Stored rows:
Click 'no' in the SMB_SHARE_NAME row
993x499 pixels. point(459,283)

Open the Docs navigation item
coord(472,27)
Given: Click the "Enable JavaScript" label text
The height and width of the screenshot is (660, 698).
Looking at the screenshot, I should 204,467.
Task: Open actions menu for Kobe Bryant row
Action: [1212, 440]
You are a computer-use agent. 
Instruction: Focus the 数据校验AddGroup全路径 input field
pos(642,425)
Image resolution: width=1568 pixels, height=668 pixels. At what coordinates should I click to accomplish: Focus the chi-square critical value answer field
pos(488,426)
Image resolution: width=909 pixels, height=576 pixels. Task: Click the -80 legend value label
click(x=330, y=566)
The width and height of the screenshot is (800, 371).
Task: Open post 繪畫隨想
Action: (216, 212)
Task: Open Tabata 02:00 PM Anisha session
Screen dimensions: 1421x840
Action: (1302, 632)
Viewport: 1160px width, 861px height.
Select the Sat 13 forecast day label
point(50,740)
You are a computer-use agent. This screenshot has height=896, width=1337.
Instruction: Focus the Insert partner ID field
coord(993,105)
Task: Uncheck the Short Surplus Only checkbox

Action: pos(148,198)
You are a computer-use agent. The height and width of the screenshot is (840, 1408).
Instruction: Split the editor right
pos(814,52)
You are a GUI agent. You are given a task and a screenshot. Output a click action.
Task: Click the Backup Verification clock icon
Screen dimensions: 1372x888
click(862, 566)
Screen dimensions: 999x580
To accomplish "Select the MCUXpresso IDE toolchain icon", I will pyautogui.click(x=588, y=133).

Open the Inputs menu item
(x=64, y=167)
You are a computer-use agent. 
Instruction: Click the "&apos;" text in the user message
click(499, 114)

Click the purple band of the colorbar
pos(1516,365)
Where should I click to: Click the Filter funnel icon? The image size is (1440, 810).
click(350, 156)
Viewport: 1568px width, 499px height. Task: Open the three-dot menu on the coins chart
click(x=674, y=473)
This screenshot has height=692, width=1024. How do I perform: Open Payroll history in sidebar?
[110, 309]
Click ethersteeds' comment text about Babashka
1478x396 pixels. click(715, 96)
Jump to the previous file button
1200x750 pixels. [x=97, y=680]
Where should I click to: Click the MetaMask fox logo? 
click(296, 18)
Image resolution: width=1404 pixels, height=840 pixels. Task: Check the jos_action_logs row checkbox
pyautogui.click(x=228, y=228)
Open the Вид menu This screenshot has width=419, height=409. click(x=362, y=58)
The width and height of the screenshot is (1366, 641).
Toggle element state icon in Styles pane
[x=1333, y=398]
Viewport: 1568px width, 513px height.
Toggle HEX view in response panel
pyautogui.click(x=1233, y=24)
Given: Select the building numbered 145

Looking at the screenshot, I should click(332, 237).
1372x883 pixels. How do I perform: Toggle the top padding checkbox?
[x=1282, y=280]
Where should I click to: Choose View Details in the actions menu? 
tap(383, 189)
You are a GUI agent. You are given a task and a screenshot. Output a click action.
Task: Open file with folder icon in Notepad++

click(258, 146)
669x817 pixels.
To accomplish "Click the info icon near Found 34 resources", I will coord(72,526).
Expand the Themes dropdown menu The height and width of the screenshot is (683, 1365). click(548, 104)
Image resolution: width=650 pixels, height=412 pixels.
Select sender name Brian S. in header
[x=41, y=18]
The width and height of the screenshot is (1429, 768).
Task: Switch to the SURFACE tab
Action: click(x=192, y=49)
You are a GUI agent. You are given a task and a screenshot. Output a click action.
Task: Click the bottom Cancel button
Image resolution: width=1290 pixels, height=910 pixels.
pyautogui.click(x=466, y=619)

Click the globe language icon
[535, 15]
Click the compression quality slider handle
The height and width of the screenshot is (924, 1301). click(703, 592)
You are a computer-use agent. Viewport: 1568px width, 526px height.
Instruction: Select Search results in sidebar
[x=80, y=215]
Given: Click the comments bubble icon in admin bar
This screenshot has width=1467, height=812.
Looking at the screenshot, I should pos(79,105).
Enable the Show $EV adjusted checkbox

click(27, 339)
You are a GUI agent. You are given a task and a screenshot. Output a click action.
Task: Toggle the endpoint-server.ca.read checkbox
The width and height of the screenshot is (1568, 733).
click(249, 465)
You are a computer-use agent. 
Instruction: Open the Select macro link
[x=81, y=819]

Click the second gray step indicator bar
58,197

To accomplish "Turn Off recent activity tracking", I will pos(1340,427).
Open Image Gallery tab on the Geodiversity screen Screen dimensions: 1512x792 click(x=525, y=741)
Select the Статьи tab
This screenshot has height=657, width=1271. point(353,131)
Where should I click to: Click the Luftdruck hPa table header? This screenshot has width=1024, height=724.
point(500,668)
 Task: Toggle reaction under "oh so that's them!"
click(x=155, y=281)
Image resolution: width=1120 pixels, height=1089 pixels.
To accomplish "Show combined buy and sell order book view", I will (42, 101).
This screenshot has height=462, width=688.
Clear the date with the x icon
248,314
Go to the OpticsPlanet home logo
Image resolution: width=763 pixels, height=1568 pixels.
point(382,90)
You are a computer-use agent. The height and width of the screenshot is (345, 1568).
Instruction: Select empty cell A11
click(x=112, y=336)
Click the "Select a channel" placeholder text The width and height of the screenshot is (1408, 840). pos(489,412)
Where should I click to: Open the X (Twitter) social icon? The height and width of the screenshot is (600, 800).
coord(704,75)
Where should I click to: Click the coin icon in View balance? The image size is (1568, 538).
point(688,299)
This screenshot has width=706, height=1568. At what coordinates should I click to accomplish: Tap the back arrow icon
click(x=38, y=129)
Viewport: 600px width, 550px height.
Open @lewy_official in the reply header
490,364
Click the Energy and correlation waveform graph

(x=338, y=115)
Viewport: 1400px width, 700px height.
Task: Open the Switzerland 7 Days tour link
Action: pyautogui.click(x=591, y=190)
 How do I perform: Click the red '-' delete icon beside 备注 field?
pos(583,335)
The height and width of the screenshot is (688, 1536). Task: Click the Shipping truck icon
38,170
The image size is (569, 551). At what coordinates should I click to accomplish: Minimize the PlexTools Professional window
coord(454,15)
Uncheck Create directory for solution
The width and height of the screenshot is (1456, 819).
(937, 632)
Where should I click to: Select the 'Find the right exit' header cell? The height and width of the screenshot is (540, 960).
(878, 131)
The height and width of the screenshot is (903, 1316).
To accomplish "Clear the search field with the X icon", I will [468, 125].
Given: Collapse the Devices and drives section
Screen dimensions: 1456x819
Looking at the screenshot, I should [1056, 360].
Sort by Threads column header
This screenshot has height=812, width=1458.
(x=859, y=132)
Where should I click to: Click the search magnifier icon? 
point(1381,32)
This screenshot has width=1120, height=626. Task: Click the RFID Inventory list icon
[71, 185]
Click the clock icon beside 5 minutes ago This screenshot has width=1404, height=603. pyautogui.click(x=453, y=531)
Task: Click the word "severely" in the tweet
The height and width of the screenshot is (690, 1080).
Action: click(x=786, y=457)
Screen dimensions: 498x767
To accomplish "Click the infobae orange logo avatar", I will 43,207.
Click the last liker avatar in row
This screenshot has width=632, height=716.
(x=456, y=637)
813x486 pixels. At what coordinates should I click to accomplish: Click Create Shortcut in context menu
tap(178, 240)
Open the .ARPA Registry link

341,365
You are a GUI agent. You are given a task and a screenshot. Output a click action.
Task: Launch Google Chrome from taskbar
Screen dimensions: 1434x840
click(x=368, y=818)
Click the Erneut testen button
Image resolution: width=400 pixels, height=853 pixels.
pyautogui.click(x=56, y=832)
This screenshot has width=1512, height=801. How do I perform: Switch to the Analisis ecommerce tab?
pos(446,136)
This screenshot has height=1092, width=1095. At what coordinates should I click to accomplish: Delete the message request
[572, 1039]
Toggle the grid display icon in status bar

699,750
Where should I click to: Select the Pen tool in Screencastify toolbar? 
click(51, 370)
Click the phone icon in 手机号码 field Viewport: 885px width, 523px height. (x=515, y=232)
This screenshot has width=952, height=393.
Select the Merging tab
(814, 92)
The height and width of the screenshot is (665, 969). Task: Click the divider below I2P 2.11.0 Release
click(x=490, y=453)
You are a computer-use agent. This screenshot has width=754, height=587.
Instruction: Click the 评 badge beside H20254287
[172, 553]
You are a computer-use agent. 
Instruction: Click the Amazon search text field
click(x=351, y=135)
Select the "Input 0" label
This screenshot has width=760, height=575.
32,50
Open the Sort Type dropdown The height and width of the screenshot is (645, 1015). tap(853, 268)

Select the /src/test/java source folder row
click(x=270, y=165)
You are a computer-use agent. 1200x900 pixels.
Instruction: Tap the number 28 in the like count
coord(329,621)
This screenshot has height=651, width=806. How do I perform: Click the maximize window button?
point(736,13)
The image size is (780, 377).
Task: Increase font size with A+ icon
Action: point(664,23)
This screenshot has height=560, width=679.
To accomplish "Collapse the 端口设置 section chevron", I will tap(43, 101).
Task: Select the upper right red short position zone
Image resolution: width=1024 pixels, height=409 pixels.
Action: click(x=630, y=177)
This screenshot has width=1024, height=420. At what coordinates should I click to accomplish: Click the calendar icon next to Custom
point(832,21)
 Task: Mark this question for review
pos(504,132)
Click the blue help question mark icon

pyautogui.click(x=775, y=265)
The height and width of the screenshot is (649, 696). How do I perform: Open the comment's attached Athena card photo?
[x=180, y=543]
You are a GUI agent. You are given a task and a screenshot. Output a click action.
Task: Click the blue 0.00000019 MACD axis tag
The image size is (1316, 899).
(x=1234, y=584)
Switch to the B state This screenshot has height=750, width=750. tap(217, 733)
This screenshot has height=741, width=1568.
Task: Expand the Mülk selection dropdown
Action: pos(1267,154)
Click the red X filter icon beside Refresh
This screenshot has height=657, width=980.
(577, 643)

What you have to do: Edit the lines from the one containing "Image resolution: width=1404" through the one containing "click(249, 465)" so that "checkbox" becomes "check box", leaving all else unchanged, and give back only those lines.

In response:
Image resolution: width=1404 pixels, height=840 pixels. Task: Check the jos_action_logs row check box
pyautogui.click(x=228, y=228)
Open the Вид menu This screenshot has width=419, height=409. click(x=362, y=58)
The width and height of the screenshot is (1366, 641).
Toggle element state icon in Styles pane
[x=1333, y=398]
Viewport: 1568px width, 513px height.
Toggle HEX view in response panel
pyautogui.click(x=1233, y=24)
Given: Select the building numbered 145

Looking at the screenshot, I should click(332, 237).
1372x883 pixels. How do I perform: Toggle the top padding check box?
[x=1282, y=280]
Where should I click to: Choose View Details in the actions menu? 
tap(383, 189)
You are a GUI agent. You are given a task and a screenshot. Output a click action.
Task: Open file with folder icon in Notepad++

click(258, 146)
669x817 pixels.
To accomplish "Click the info icon near Found 34 resources", I will coord(72,526).
Expand the Themes dropdown menu The height and width of the screenshot is (683, 1365). click(548, 104)
Image resolution: width=650 pixels, height=412 pixels.
Select sender name Brian S. in header
[x=41, y=18]
The width and height of the screenshot is (1429, 768).
Task: Switch to the SURFACE tab
Action: click(x=192, y=49)
You are a GUI agent. You are given a task and a screenshot. Output a click action.
Task: Click the bottom Cancel button
Image resolution: width=1290 pixels, height=910 pixels.
pyautogui.click(x=466, y=619)

Click the globe language icon
[535, 15]
Click the compression quality slider handle
The height and width of the screenshot is (924, 1301). click(703, 592)
You are a computer-use agent. Viewport: 1568px width, 526px height.
Instruction: Select Search results in sidebar
[x=80, y=215]
Given: Click the comments bubble icon in admin bar
This screenshot has width=1467, height=812.
Looking at the screenshot, I should pos(79,105).
Enable the Show $EV adjusted check box

click(27, 339)
You are a GUI agent. You are given a task and a screenshot. Output a click action.
Task: Toggle the endpoint-server.ca.read check box
The width and height of the screenshot is (1568, 733).
click(249, 465)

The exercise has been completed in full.